» **EXERCISE REQUIREMENTS**:
**A)** In the passage on Tri-State's nonconformance with bid specifications, what must happen to a bid on a public contract that materially varies from the bid announcement's specifications?
**B)** Continue the passage on Tri-State's nonconformance with bid specifications, picking up after its final sentence.

» **PAGE TEXT**:
■ ■ ■ ■ ■

The Effect of Tri-State's Nonconformance with Bid Specifications

Hamrick's argument relies on our decision in The Matter of Associated Sign & Post, Inc., for the proposition that a bid on a public contract that materially varies from the bid announcement's specifications must be disqualified and may not be amended. 485 N.E.2d 917, 924 (Ind.Ct. App.1985) (citations omitted). Such a bid cannot, as a matter of law, be accepted by the governmental body soliciting the bids because doing so "affords one bidder a substantial advantage not available to other bidders" and thereby "destroys the competitive character of the bidding process." Id.

■ ■ ■ ■ ■

» **GIVEN DATA**:
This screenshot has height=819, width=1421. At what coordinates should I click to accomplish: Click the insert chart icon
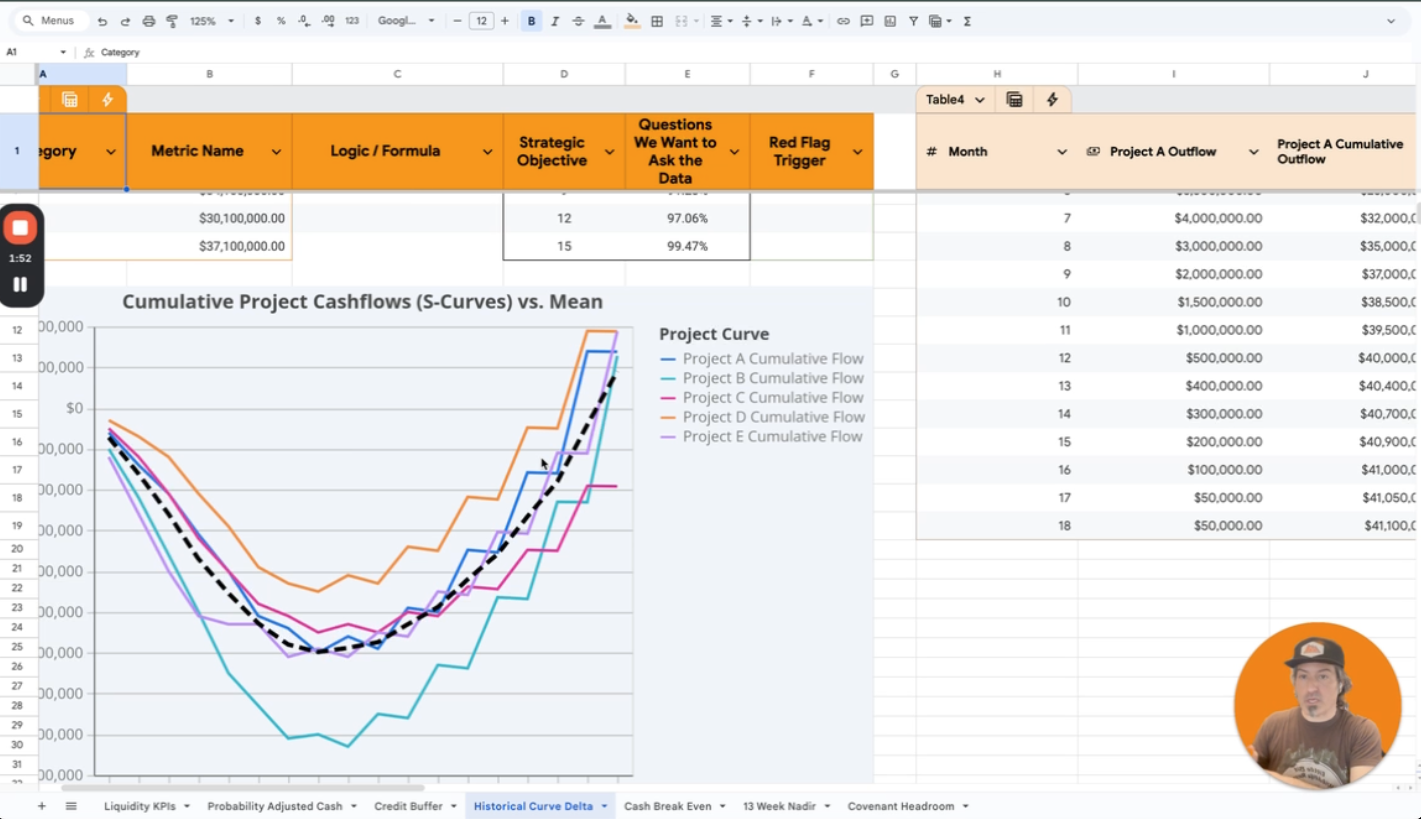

■ ■ ■ ■ ■

» **ANSWERS FOR EACH ITEM**:
**A)** It must be disqualified and may not be amended.

**B)**
We decline Hamrick's invitation to accept its interpretation of the requirements for the bidding process for two reasons. First, Hamrick asserts that because Tri-State's vehicles had not been registered with the State of Indiana before Tri-State submitted its bid, and because proper licensing with the State was a requirement for a proper bid, Tri-State's bid materially varied from the bid announcement. See id. (stating that "a material variance requires" rejection of a bid). While most of Tri-State's towing vehicles were not registered in Indiana when Tri-State submitted its bid, we note that the bid announcement reserved the City's "right ... to waive any informality [sic] in any bid." (App. 82.) We also note that Tri-State registered its vehicles in Indiana before its contract with the City took effect. Given the City's reservation of rights and Tri-State's compliance *769 with the registration requirements before the contract took effect, we cannot agree with Hamrick that the City was legally precluded from accepting Tri-State's bid.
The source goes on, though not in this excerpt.